A drug that acts like a growth-promoting protein in the brain reduces degeneration and motor deficits associated with Huntington’s disease in two mouse models of the disorder, according to a study appearing November 27 in the Journal of Neuroscience. The findings add to a growing body of evidence that protecting or boosting neurotrophins—the molecules that support the survival and function of nerve cells—may slow the progression of Huntington’s disease and other neurodegenerative disorders.
Huntington’s disease is a brain disorder characterized by the emergence of decreased motor, cognitive, and psychiatric abilities, most commonly appearing in the mid-30s and 40s. The disease is caused by a genetic mutation that leads to abnormal clumps of protein in the brain, eventually resulting in the atrophy and death of nerve cells. While there are drugs to alleviate some symptoms of the disease, there are currently no therapies to delay the onset or slow its progression.

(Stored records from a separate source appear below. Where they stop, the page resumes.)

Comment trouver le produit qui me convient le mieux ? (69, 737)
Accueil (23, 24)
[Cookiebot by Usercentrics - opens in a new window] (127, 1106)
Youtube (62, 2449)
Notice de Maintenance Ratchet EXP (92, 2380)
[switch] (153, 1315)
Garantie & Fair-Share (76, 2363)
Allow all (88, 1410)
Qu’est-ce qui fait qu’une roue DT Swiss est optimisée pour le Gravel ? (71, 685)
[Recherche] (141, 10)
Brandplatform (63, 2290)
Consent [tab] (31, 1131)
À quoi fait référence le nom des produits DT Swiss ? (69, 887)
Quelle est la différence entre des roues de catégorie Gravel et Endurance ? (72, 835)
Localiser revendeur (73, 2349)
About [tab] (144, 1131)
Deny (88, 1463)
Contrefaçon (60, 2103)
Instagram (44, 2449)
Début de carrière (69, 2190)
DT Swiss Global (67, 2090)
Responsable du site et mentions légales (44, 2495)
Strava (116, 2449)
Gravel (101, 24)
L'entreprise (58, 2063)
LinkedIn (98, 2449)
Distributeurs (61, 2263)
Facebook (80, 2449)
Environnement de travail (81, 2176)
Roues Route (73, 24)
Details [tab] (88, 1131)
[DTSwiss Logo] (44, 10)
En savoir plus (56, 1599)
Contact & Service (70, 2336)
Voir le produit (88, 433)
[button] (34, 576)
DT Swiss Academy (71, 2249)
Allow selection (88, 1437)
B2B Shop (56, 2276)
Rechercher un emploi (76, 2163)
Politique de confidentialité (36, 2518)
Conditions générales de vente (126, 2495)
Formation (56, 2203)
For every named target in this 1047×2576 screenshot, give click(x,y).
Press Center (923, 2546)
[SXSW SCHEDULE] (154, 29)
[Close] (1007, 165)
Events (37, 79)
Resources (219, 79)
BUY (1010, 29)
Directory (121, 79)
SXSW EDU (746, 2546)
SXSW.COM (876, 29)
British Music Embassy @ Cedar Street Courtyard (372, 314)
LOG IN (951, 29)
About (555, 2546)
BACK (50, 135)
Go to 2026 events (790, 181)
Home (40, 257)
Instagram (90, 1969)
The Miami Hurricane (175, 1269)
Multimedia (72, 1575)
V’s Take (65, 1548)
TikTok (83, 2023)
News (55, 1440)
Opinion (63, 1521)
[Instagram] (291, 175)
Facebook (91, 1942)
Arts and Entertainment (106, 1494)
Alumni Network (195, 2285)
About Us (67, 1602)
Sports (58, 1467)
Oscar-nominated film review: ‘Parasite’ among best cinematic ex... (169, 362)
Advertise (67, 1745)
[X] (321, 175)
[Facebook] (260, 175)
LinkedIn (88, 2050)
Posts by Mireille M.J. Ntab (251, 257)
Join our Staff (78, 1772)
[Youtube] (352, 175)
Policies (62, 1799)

Previous studies of people with Huntington’s disease point to a link between low levels of a neurotrophin called brain-derived neurotrophic factor (BDNF) and symptoms of the disorder. In the current study, Frank Longo, MD, PhD, and others at Stanford University, tested LM22A-4, a drug that specifically binds to and activates the BDNF receptor TrkB on nerve cells, in mice that model the disorder. They found LM22A-4 reduces abnormal protein accumulation, delays nerve cell degeneration, and improves motor skills in the animals. The findings support other recent rodent studies that showed drugs that enhance the action of BDNF can reduce brain changes and symptoms of Huntington’s disease.